– Это уж точно, – неожиданно вслух и по-русски сказал Гуляев.
– Что? – обернулся к нему начальник охраны.
– Ничего, – перешел Гуляев на английский язык. – Скажите мне, пожалуйста… Куда мы едем?
– В соседний город.
– Зачем? Разве в Пафосе нет полиции?
– Есть. Но штаб-квартира нашего полицейского округа находится в соседнем городе.
Начальник охраны отвернулся и уставился на дорогу. Его крепкая спина отчетливо говорила – вопросов больше не надо.
За сломанную гостиничную кровать Гуляева вряд ли бы повезли к большому полицейскому начальству. Дело было явно в другом. Но вот радоваться этому открытию или нет – он пока не понимал. Поэтому вернулся к смазливым женам.

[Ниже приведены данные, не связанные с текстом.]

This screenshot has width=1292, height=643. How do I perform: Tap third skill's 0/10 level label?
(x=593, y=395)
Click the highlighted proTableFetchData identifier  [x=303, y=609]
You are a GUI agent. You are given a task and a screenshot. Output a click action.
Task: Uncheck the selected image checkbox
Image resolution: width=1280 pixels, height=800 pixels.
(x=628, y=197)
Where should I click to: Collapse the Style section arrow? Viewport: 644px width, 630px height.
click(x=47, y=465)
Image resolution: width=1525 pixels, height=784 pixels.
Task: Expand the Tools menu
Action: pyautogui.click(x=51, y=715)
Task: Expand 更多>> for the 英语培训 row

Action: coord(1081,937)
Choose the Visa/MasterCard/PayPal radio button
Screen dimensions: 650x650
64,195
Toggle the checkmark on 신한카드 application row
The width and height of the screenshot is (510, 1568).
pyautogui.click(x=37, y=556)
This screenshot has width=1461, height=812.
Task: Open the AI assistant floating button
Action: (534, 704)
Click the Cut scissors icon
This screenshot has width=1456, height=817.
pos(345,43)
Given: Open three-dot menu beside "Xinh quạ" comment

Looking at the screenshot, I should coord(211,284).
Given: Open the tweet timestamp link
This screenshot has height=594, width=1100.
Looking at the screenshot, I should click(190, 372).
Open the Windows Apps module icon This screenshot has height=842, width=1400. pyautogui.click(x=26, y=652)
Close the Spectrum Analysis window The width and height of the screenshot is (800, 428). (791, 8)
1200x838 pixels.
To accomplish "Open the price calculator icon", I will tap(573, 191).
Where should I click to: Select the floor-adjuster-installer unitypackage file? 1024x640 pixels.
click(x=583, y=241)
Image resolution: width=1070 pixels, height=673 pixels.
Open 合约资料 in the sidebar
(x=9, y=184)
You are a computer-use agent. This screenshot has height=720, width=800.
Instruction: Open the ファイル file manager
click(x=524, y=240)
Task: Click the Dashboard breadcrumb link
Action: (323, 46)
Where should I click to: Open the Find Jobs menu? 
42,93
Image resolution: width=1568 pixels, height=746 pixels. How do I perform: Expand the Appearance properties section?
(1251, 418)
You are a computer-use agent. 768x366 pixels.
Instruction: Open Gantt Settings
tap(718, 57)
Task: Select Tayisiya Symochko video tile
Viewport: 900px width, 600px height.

«…да и мало ли умыкают смазливых жен. Нам вообще казалось, что все это имело место, ну, может быть, лет двести-триста назад, или об этом даже только пророчествовали, как о возможном впоследствии. Короче, мы не очень верили убогому ветерану, когда он пытался увязать этот утративший всякую прелесть новизны семейный скандал с величественным побоищем, где даже боги в азарте хватали доспехи и мчались, сея смертоносный ужас, в кровавую сечу. Нам претило желание рассказчика облечь историю конкретностью, обозначить точные даты, причины и мотивы поступков, ибо в этом случае она, то есть – история, которая теперь уже была столько же наша, сколько и его, теряла свое волшебное значение всемирной тайны о человеке и его борениях, и становилась рядовым вооруженным конфликтом, способным заинтересовать разве что напрочь лишенных религиозного и поэтического воображения военных историков. Не много было во всем этом для нас поэзии, способной отвлечь нас, мечтательно стремящихся к разгадке взаимоположения человека и бога, от скуки остального мира, пробавляющегося возней вокруг тронов и петушиным соперничеством, а главное, расценивающего эти свои занятия как самоцель, но не как предметы для размышления все о том же таинственном взаимоположении человека и божества…»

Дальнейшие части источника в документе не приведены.